In Capitol Hill finden geheime Gespräche statt, es dreht sich alles um eine neue, topaktuelle Sniper-Waffe für die US-Streitkräfte. Aber wichtige Details werden geleakt und zwar von jemanden mit hohen Zugangsrechten, fast schon live aus den Sitzungen.

Das möchte natürlich niemand, daher geht Reacher rein und startet seine Mission, bevor zu viele Details ans Tageslicht respektiv in die falschen Hände geraten.

In dieser Novelle ist Reacher schon weiter oben auf der Karriereleiter aber immer noch in der Army. Schon in der Militärpolizei, wenn ich es richtig verstanden habe – habe es in englischer Sprache gelesen.

Die Story beginnt auf sachlicher Ebene mit Floskeln, wie der oben genannten „zero-danger mission“ – keine Gefahr – die Reacher allerdings durchschaut und sich schon auf andere Möglichkeiten gefasst macht.

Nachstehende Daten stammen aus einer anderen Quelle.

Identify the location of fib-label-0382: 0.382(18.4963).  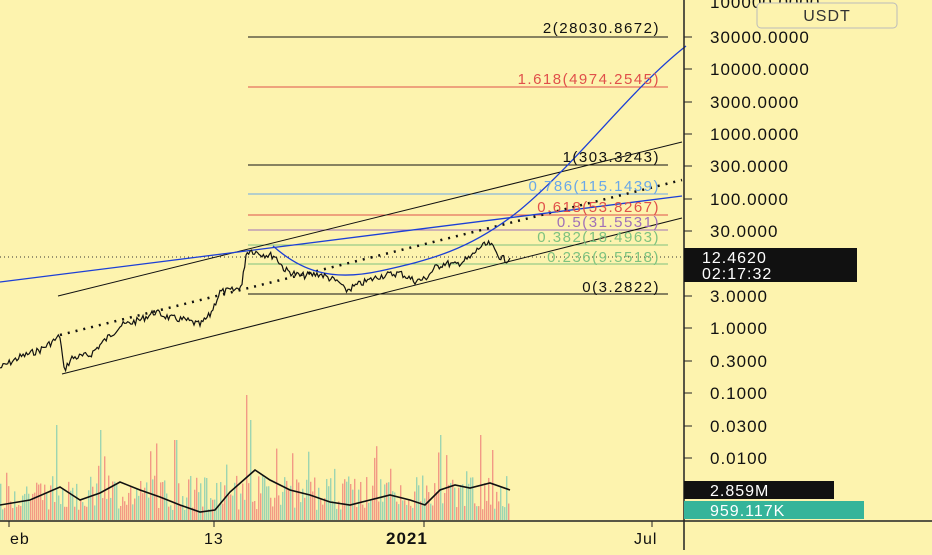
(598, 238).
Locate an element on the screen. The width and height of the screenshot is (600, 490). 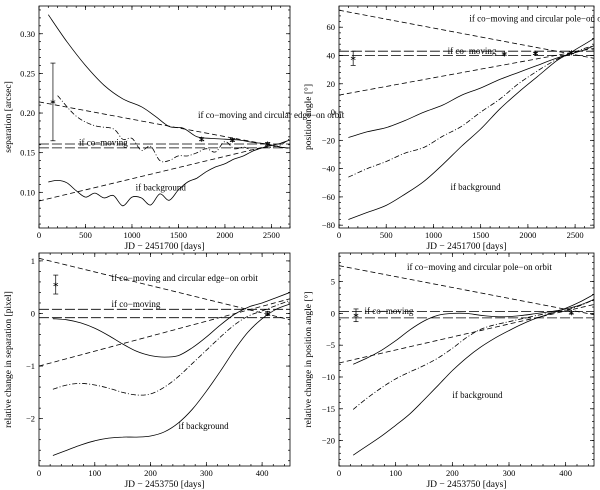
chart-panel-2-ytick-label: 20 is located at coordinates (332, 84).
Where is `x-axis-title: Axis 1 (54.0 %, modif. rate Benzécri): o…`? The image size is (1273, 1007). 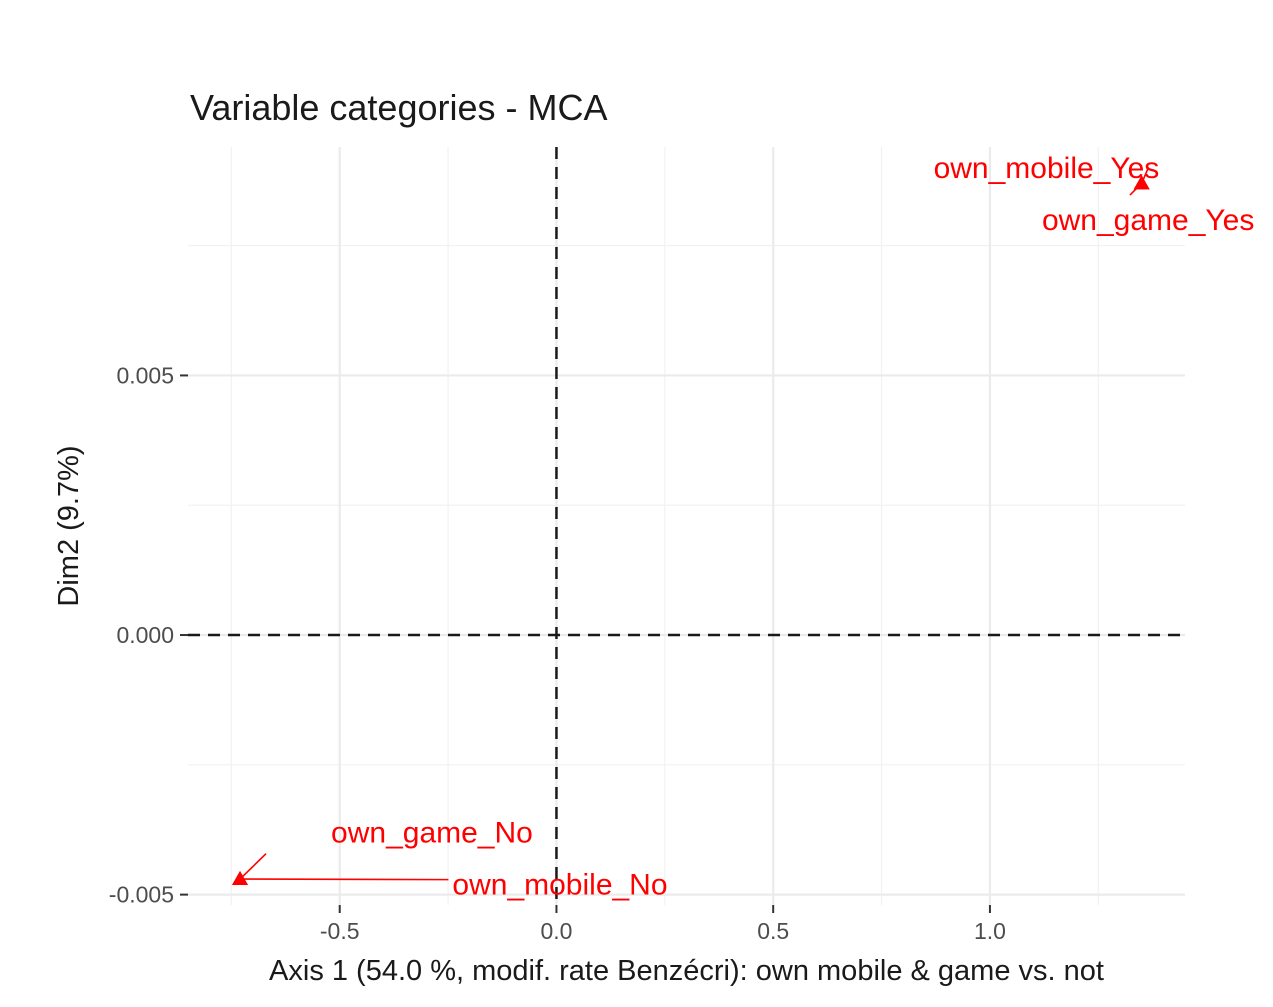
x-axis-title: Axis 1 (54.0 %, modif. rate Benzécri): o… is located at coordinates (686, 971).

Er begegnet den Leuten, geht immer wieder die Informationen und Details aus den Akten durch, vergleicht diese mit der Realität und kombiniert dies vor allem mit seinem eigenen Eindruck. Durch verschiedene Verhaltensweisen macht sich die ein oder andere der vier Frauen verdächtig. Aber eine mehr als andere. Oder?

Kurze Story, Spannung, kurzweilig, auf den Punkt, kein langes Trara. Gut geschrieben und in einem Rutsch lesbar.